彼女が質問し、国際法を専門とする大学教授が答える作りになっている。
江川紹子は、本書を講義録と呼んでいる。
こんな飯屋で読み始め。
事実としての現代史の確認から、本書が始まる。
第1章で、東京裁判
第2章で、サンフランシスコ平和条約と日韓・日中の「正常化」
を確認する。
確認した歴主事実の知識を背景に、二人の間で、
第3章で、戦争責任と戦後責任
第4章で、慰安婦問題と新たな状況
第5章で、二十一世紀と「歴史認識」
が、交わされる。
世界で生きるためには、「よりましな悪」を積み重ねていくしかないのだと、本書。
社会は、多くの「俗人」と、ほんのひと握りの「聖人」と「大悪人」からなっている。
国家は、その人間の大部分の「俗人」よりも悪い行動をとるものだ、とも。
日本の多くの「俗人」の持つ〝歴史認識〟は、国際社会からは正当視されていない現実があるようだ。

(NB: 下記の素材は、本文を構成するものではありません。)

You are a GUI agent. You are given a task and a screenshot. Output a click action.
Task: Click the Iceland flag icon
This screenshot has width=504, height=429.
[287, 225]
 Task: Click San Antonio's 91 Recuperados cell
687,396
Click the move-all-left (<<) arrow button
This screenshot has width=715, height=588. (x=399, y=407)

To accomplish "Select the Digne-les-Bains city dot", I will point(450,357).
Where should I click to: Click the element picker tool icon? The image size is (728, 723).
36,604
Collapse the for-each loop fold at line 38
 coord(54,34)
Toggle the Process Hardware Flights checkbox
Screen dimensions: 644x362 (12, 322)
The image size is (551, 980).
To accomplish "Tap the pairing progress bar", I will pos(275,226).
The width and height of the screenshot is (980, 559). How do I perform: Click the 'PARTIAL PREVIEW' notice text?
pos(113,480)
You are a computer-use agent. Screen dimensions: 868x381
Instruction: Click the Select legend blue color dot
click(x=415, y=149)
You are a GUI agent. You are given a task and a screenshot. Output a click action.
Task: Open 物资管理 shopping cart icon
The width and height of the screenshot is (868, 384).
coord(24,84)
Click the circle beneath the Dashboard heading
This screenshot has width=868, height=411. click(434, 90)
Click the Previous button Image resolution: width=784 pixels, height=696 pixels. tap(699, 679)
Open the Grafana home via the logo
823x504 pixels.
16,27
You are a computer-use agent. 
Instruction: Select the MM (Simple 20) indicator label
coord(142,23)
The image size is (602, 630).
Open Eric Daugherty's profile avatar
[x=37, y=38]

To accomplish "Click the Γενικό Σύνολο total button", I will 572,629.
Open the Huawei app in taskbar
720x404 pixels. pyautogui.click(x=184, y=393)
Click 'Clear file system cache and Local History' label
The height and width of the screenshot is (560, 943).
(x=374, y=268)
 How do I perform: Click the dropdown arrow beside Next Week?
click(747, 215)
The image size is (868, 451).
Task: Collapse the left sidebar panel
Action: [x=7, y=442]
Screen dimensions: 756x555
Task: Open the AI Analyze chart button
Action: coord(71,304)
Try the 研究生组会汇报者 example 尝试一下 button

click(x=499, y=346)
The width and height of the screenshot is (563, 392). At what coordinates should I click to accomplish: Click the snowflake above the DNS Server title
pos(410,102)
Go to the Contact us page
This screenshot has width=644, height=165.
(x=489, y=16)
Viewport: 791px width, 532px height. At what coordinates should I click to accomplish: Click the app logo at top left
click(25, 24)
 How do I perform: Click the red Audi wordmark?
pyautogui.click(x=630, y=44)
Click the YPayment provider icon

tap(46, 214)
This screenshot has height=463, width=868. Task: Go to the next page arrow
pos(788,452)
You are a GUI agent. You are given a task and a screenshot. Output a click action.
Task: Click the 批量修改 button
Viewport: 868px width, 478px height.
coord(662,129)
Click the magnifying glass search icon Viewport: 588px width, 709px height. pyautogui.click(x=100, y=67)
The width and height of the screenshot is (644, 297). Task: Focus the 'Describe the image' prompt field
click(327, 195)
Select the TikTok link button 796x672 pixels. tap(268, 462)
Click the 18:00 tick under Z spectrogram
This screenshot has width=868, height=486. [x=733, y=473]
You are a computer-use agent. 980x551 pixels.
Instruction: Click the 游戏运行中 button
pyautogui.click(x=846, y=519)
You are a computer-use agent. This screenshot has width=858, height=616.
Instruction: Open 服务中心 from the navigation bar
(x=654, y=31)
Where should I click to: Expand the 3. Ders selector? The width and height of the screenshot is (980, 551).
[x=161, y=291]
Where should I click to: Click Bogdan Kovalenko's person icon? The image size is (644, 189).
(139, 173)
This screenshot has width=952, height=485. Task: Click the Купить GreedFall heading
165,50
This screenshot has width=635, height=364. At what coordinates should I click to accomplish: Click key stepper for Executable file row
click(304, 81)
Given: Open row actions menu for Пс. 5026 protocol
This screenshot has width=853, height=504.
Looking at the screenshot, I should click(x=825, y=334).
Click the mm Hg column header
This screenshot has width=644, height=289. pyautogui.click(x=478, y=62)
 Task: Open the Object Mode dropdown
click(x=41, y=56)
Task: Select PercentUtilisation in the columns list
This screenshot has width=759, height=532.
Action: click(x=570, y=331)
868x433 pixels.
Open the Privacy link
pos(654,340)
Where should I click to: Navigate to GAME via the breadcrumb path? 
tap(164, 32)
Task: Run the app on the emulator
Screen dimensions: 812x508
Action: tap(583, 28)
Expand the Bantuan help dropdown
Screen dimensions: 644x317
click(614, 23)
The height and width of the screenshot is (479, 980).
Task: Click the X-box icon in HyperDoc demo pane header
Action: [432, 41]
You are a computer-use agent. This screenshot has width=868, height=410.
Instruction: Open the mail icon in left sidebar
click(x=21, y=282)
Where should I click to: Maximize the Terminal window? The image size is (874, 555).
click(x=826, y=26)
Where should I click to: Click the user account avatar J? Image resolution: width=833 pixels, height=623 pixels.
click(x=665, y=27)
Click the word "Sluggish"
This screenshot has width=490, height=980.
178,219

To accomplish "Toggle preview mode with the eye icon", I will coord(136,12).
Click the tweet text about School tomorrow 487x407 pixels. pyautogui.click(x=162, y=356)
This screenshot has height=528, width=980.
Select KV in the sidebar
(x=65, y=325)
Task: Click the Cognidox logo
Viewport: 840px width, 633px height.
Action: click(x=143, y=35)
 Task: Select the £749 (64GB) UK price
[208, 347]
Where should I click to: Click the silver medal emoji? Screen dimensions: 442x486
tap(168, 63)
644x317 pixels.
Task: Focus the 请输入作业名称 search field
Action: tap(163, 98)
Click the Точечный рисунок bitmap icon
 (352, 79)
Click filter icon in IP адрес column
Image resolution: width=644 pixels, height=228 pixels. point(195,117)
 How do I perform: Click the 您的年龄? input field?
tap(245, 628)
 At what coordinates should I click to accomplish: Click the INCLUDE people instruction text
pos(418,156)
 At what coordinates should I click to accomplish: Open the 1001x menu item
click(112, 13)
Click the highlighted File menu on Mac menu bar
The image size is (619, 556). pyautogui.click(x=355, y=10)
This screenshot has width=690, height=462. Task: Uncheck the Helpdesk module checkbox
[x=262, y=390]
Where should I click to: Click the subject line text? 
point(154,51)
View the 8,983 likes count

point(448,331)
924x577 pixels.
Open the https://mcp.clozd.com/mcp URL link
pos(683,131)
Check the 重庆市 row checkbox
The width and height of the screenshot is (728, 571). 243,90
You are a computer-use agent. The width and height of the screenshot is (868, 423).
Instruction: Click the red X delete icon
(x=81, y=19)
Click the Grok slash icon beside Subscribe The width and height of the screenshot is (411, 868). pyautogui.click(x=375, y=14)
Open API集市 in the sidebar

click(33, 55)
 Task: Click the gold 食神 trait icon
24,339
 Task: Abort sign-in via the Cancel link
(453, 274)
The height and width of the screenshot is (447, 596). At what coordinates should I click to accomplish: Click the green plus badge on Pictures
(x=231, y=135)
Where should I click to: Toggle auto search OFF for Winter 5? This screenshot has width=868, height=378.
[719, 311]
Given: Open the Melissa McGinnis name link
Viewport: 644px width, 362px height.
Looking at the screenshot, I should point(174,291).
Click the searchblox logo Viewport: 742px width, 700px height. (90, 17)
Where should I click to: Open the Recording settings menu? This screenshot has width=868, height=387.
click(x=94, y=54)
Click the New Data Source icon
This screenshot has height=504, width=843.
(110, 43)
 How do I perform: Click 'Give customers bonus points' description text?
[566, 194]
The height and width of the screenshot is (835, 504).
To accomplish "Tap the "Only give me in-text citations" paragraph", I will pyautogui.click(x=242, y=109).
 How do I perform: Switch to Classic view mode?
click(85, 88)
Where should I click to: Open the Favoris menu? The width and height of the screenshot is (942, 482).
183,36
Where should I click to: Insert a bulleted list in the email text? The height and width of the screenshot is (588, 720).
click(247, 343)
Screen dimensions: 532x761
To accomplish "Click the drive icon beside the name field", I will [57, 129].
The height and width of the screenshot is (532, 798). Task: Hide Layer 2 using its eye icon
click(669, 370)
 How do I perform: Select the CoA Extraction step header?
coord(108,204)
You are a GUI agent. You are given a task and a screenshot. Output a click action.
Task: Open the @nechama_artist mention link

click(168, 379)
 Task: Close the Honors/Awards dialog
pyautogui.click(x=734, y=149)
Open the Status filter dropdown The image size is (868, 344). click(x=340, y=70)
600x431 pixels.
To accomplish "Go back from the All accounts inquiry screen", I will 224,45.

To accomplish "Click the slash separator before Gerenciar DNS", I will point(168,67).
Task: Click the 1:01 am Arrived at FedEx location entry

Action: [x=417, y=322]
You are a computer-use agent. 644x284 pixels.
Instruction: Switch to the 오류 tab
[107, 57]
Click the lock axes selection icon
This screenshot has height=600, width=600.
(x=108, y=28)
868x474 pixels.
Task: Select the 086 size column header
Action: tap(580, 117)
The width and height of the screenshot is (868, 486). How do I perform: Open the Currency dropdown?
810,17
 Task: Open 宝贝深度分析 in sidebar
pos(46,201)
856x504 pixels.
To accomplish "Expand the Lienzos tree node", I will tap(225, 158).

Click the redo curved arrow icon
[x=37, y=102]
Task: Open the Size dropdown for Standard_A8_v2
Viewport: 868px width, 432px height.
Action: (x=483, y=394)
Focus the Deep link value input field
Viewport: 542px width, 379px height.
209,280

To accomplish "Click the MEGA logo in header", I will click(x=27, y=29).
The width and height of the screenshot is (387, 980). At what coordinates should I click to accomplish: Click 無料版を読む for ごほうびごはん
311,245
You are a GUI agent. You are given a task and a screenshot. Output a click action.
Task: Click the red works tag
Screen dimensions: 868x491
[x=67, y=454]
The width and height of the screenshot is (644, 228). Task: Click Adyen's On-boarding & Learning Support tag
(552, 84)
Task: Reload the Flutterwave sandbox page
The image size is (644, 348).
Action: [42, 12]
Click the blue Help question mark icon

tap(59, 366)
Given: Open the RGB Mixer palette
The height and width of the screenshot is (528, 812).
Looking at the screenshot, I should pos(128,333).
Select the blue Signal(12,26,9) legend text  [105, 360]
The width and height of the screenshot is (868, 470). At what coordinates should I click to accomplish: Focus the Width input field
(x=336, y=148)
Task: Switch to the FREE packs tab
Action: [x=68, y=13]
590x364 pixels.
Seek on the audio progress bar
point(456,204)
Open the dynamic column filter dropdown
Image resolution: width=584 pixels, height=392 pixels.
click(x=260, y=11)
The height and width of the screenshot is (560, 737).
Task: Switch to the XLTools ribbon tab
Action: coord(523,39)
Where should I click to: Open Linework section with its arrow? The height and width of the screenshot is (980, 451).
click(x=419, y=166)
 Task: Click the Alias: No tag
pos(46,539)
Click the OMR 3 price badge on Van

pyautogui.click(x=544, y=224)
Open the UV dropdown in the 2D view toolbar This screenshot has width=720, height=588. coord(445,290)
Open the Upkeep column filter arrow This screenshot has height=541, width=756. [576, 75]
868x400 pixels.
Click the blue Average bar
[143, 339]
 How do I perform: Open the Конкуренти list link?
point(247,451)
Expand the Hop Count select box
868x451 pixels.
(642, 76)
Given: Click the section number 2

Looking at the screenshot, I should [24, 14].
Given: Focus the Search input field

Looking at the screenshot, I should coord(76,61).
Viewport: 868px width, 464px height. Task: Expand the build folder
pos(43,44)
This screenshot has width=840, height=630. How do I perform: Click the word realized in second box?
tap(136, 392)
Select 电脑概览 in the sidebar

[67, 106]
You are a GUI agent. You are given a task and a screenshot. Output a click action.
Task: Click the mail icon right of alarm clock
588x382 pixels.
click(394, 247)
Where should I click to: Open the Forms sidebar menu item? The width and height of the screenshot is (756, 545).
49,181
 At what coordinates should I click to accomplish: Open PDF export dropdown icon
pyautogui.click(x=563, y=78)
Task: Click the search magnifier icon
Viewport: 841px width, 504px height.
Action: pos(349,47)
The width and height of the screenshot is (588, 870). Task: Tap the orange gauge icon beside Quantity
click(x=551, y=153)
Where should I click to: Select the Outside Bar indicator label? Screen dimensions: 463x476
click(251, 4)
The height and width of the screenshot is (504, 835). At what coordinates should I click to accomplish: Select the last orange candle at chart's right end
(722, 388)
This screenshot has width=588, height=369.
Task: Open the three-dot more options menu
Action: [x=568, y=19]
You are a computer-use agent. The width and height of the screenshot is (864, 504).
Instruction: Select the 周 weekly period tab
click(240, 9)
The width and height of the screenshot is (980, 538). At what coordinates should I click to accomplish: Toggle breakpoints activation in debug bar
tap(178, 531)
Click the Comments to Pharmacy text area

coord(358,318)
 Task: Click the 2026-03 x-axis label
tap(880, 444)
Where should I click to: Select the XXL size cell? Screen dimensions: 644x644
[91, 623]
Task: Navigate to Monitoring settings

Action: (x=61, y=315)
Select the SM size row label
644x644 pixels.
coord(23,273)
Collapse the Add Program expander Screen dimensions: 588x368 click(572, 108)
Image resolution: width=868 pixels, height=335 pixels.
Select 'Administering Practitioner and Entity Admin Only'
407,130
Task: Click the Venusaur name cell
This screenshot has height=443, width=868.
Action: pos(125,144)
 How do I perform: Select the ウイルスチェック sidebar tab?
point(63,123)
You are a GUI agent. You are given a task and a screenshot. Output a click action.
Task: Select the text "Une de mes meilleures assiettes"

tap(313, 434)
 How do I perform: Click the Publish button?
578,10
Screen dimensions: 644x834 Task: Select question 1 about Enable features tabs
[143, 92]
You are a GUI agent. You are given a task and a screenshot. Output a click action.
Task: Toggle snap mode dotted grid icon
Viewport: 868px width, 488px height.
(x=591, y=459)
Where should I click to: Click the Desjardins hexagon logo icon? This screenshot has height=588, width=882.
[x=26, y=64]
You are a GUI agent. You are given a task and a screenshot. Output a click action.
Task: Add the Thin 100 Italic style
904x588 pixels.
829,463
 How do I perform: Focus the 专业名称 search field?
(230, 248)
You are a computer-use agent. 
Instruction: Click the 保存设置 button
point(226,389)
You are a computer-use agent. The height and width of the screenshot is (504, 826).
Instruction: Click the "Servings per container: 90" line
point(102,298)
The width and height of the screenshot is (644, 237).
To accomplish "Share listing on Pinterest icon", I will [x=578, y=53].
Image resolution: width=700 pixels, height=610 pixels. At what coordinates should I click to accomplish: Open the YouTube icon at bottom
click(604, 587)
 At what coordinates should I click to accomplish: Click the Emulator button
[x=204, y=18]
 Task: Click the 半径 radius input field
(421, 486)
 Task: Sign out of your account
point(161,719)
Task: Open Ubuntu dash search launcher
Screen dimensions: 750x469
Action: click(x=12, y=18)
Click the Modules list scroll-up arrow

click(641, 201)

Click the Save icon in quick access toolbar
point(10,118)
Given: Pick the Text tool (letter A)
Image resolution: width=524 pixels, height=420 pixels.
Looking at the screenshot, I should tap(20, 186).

特に、〝慰安婦問題〟は韓国人だけの〝問題〟ではなく、日本人・中国人・台湾人・フィリピン人・インドネシア人・インドネシアを統治していたオランダ人にも〝問題〟で、日本(人)の対応に関心を示しているのは欧米も。
本夕、読了。
質問者の江川紹子の勉強量は豊富で、質問の質も高い、
副題が、『対立の構図を超えて』。
〝対立〟の原因となっている歴史的事実の説明は、詳細かつ信頼性が高い。
しかし、中・韓と日本の間にある 尖った〝対立の構図を超える〟ために二人の知識人の議論の末に生み出したものは、小学校や中学校のホームルームレベル。
〝対立を超える〟とは、そんなレベルのことなのだろう。